A Deputy General Secretary of the ruling National Democratic Congress (NDC), has lambasted the opposition New Patriotic Party (NPP), over their comments following the remission of sentence handed the Montie trio.
Koku Anyidoho said the NPP and their agents are those making unnecessary comments over the presidential pardon and that, their comments do not represent the wider majority.
The outspoken politician recounted how former President Kufour re-paneled Supreme Court judges in the case of Tsatsu Tsikata to go in his favour.
The initial ruling by the court he noted, was a 5-4 in favour of Tsatsu Tsikata. However, former President Kufour who was at the time in Australia packed the Supreme Court to reverse the decision in his favour, he claimed.
That decision he posited was capricious as compared to that of the remission granted the trio who had served a month sentence out of their four months imprisonment.
President Kufour he maintained, pardoned hardened criminals with some of them ending up at Ashiaman, training young people in armed robbery.

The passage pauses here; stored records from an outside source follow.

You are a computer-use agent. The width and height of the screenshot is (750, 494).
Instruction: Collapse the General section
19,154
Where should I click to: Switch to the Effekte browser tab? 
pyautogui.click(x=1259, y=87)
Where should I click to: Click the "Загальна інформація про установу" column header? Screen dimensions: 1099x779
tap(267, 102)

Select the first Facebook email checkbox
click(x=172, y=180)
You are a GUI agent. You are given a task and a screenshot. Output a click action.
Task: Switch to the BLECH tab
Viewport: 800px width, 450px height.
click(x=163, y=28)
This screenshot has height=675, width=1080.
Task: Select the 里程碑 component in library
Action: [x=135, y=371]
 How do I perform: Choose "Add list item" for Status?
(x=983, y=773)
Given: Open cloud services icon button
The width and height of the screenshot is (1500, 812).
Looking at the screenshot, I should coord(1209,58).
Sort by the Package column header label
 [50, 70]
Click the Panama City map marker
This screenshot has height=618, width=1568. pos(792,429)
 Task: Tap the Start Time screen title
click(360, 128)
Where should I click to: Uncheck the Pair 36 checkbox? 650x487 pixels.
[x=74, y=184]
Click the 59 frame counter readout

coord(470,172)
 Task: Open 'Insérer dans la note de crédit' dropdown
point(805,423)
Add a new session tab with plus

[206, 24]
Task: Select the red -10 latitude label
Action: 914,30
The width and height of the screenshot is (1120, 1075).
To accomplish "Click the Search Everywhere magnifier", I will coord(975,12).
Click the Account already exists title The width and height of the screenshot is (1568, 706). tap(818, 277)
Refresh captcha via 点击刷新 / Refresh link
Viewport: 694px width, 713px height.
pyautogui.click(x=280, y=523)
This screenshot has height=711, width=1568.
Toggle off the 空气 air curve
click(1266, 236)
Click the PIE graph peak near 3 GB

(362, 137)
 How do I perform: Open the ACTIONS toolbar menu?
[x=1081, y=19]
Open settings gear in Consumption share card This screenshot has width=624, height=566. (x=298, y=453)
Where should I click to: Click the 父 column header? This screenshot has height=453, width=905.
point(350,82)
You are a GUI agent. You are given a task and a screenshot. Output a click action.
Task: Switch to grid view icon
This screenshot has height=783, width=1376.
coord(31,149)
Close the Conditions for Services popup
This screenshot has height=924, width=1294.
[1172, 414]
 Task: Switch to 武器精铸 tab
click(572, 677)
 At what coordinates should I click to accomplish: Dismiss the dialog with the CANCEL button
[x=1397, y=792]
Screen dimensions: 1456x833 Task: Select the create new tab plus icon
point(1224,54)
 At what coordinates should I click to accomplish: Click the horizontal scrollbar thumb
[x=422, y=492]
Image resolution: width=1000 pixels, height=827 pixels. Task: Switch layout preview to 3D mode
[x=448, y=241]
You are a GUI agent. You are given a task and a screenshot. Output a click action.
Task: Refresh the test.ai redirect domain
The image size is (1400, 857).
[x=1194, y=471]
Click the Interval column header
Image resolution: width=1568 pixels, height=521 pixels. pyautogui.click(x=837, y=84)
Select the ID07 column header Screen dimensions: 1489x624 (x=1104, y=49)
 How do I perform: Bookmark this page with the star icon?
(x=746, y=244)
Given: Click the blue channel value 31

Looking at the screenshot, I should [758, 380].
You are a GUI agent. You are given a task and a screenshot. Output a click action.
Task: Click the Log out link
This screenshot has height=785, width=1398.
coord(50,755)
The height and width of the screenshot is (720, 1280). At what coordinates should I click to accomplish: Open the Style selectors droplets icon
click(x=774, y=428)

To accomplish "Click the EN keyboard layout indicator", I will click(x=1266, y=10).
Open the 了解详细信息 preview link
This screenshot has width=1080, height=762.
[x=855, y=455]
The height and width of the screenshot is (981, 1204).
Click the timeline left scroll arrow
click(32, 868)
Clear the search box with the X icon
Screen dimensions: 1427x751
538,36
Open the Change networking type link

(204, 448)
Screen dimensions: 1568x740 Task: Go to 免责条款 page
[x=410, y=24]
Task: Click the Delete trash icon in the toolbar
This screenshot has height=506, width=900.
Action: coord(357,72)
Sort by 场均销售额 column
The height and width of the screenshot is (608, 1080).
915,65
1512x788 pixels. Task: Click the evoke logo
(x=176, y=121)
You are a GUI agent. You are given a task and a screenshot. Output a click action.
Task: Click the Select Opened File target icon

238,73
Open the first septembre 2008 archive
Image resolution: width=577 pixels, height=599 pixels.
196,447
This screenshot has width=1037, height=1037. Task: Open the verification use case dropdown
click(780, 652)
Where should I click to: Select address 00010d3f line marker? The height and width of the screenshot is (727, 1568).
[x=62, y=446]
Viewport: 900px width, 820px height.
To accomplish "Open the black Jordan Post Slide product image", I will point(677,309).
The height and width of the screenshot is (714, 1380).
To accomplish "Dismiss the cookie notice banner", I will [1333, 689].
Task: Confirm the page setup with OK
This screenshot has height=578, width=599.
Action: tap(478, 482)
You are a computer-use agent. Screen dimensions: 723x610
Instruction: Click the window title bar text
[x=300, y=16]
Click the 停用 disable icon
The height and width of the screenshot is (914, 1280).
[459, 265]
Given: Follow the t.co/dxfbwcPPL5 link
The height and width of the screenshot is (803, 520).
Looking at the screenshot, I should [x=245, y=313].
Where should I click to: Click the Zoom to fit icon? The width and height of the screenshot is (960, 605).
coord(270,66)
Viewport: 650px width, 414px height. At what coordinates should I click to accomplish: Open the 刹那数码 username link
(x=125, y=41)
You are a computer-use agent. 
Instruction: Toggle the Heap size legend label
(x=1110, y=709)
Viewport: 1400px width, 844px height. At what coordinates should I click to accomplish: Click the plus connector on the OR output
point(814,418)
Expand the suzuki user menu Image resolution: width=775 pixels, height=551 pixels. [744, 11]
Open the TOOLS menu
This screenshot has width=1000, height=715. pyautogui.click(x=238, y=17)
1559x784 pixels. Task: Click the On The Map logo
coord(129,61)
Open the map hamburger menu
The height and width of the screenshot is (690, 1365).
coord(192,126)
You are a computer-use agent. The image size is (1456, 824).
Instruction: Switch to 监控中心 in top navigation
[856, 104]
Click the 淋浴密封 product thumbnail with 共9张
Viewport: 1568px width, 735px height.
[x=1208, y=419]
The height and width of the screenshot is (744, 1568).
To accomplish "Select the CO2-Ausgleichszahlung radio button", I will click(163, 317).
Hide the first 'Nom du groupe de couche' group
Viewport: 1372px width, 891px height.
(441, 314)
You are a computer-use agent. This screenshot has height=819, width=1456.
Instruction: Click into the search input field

Koku Anyidoho in an interview with Kwame Tutu on Rainbow Radio, asked the NPP not to remind Ghanaians of how they capriciously abused power to their advantage.
"President Mahama has followed due process. The trio were sentenced to four months imprisonment and after one month, he [President Mahama] has granted a reprieve not pardon...So the sentence has been reduced; What is wrong with it? President Kufour granted pardon to hardened criminals. Some of them got out and ended up training young boys in armed robbery at Ashaiman. This was President Kufour's legacy when he left office in 2008...Recently, i heard the police stormed and arrested some persons managing an armed robbery academy in the area. I'm sure it is the remnant of what Kufour did."
He stressed that there is no mistake in granting pardon to the trio as some critics are arguing.
A statement issued and signed by the Minister of Communications, Dr Edward Omane Boamah, said the decision of the President to remit the sentences on compassionate grounds followed a petition submitted to him by the contemnors appealing to the President to exercise his prerogative of mercy.